» PROVIDED MATERIAL

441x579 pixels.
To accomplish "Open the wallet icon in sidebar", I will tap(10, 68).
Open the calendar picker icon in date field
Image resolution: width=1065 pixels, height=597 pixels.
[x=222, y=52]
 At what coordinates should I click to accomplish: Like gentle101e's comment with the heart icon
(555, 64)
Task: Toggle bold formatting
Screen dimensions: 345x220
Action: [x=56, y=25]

--

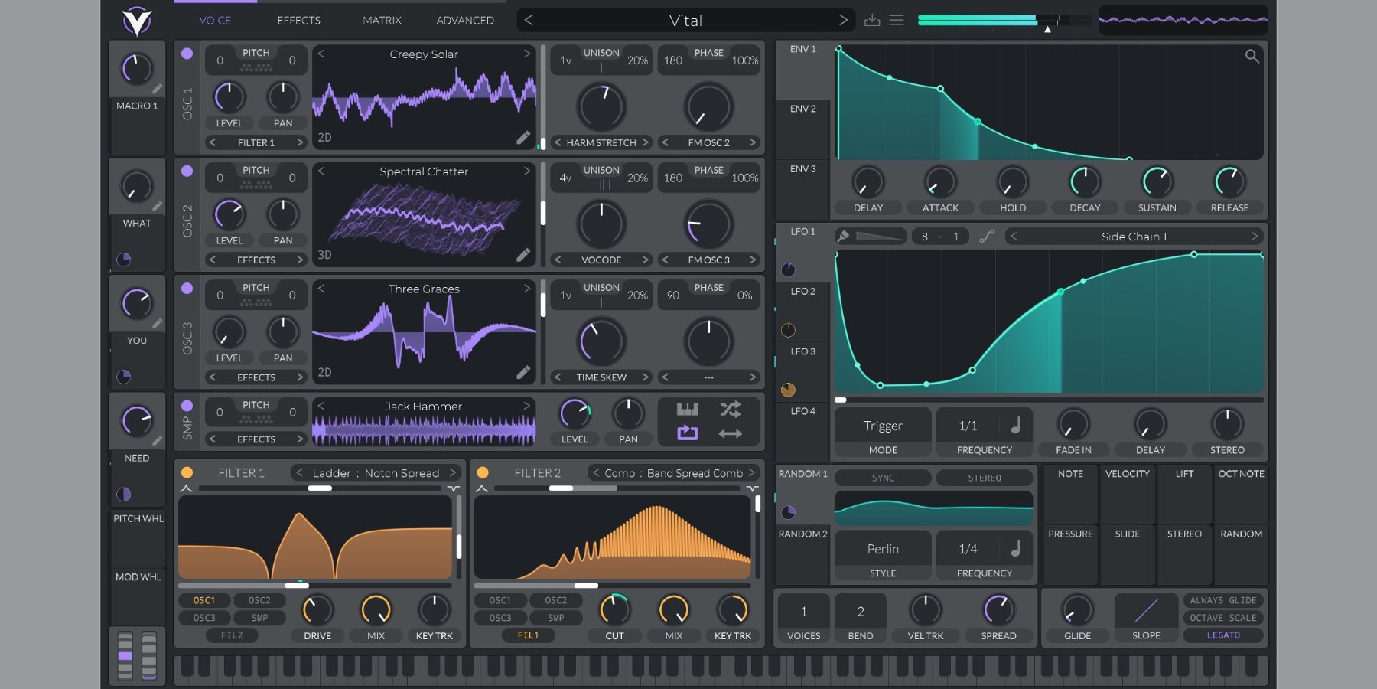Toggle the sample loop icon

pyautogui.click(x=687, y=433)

» ACTIVITY
For the string "Open", tally the lines above that contain it and give only the figure.

» YOUR SOLUTION
2